Broadband help just around the corner
Surely, nothing can be more frustrating than a painfully slow internet connection, or the disappearance of cell coverage into a deep black hole during a crucial conversation.
An excruciating exercise in hair pulling; watching the slow emergence of a web page or the sending/ receiving of an important email can make the trickle of the sands of time through an hour glass seem rapid in comparison. Help is on the way, and quite possibly just around your corner.
Two signiﬁcant broadband expansion projects are currently underway that will bring benefits to both the rural and residential communities – Ultra fast broadband expansion (UFB) and the Rural Broadband Initiative phase two/Mobile Black Spots Fund (RBI2/MBSF).
Both projects are being managed by Crown owned company Crown Infrastructure Partners Ltd (CIP), in conjunction with several private sector partners delivering the infrastructure.
The UFB programme originally aimed to provide ‘ﬁbre-to-the-premise’ (FTTP) access to 75% of the population by the end of 2019, but due to the programme’s success, this target was expanded twice in 2017.
Ahead of schedule by 6% and on cost, the programme now aims to make FTTP available to 87% of the population by 2022. Tanya Hansen, Stakeholder Relations Manager for CIP says overall UFB uptake is now over 43%, which is much higher than forecast.
“As more people use the UFB network across the country, awareness of it and its capabilities has spread and increasingly rural people and people in smaller towns are demanding better internet speeds.”
The objective of the RBI2/MBSF programme is to make broadband available to as many ‘underserved’ end users as possible in regions around New Zealand, and to close as many mobile ‘black spots’ as possible on State Highways and in tourist areas.
Initially CIP undertook analysis of all existing telecommunications networks (ﬁxed and mobile) mapped against rural households and businesses, to identify households and businesses that could not access at least 20 Mbps download speeds.
This resulted in CIP identifying the ‘gaps’ around the country where people are but there is no sufﬁcient broadband available.

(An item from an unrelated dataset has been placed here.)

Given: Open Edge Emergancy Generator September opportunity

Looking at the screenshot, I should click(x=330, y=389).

These were then included for tender under RBI2.
“For MBSF, CIP identiﬁed State Highways with high incident rates and where there are long stretches of highway without any mobile coverage from any operator, and also tourism areas with the highest number of visitors,” explains Tanya. “These mobile ‘black spots’ were also included for tender.”
In August 2017 the Government announced that CIP had entered into ten contracts with partners for the RBI2/MBSF programme; Rural Connectivity Group (RCG) and nine Rural Wireless Internet Service providers (WISPs).

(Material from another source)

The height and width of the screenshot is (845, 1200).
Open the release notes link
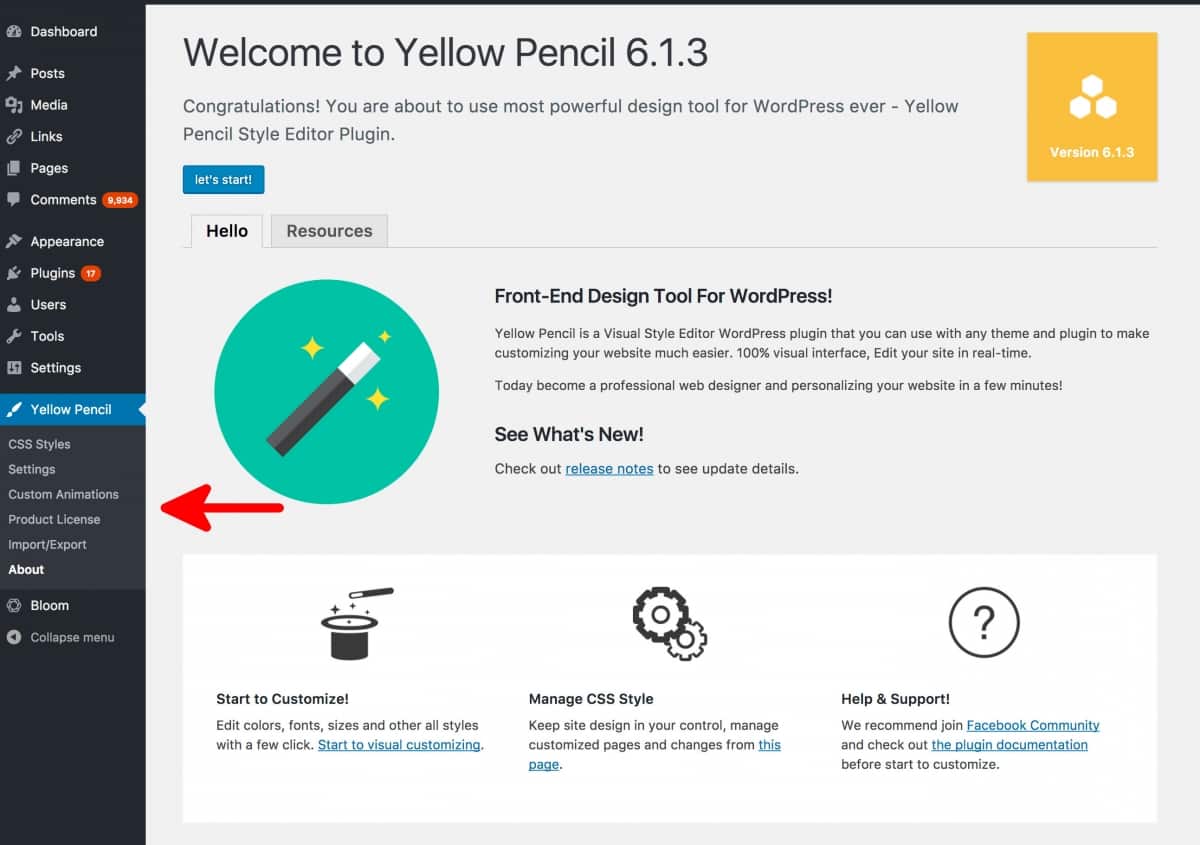pyautogui.click(x=609, y=468)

CIP has partnered with nine WISPs who know and understand their local areas very well.
They are locally owned businesses run by an owner operator. Knowing the local terrain provides a huge beneﬁt when providing high speed broadband access in rural areas.
RCG is an independent entity established to build the infrastructure shared by New Zealand’s three mobile network operators and to operate and maintain the new open access network.
“RCG is using an innovative solution to ‘share’ the antennas on the RCG towers, so all three mobile operators will provide service from all RCG towers. This will not only give people new mobile coverage but they will also have a choice of providers and therefore competition.”
In total, the contracts provide for new RBI2 broadband coverage to more than 70,000 rural households and businesses, leaving only around 17,000 left without broadband coverage.
CIP is now running a further tender process with $105m of funding to try and close this gap as much as possible, with announcements due later this year.
CIP’s contracts also provide for over 100 tourist sites, and over 1,000km of State Highway mobile coverage.
Tanya explains that the work required to deploy infrastructure for RBI2/MBSF is quite different to the UFB programme.
“RBI2/MBSF requires wireless towers to be built and installed, primarily on private property or government land such as DoC and NZTA. These sites are more often than not, quite remote. They usually require much more consenting and other council regulatory requirements due to the size and height of towers, and the type of land they’re on. Availability of power among other things, is also a key factor in determining a viable site.”
Power for the towers can be a big challenge. “It’s often the case that the mains power network doesn’t stretch out to where towers will be going, necessitating either an extension to the power network or use of alternative power supplies like solar.However solar can be problematic in places without sufﬁcient sunlight hours.”
Despite these challenges, CIP and its partners are up for the job.
The WISPs know their areas very well and typically have existing relationships with land owners. The RCG is now carrying out substantial planning and site acquisition and is pressing ahead.
Everyone involved knows the huge beneﬁt that broadband and mobile access will bring to these communities and we are striving to go as far as possible within the existing funding. The RBI2 and MBSF builds are now also due to be substantially completed a year earlier than planned—by 2021.
A recent report from the Human Rights Council of the United Nations General Assembly declared that access to the internet was a basic human right, enabling individuals to ‘exercise their right to freedom of opinion and expression’.
New Zealand’s rural community is now well on track to enjoy the beneﬁts of fast broadband connectivity with the outside world.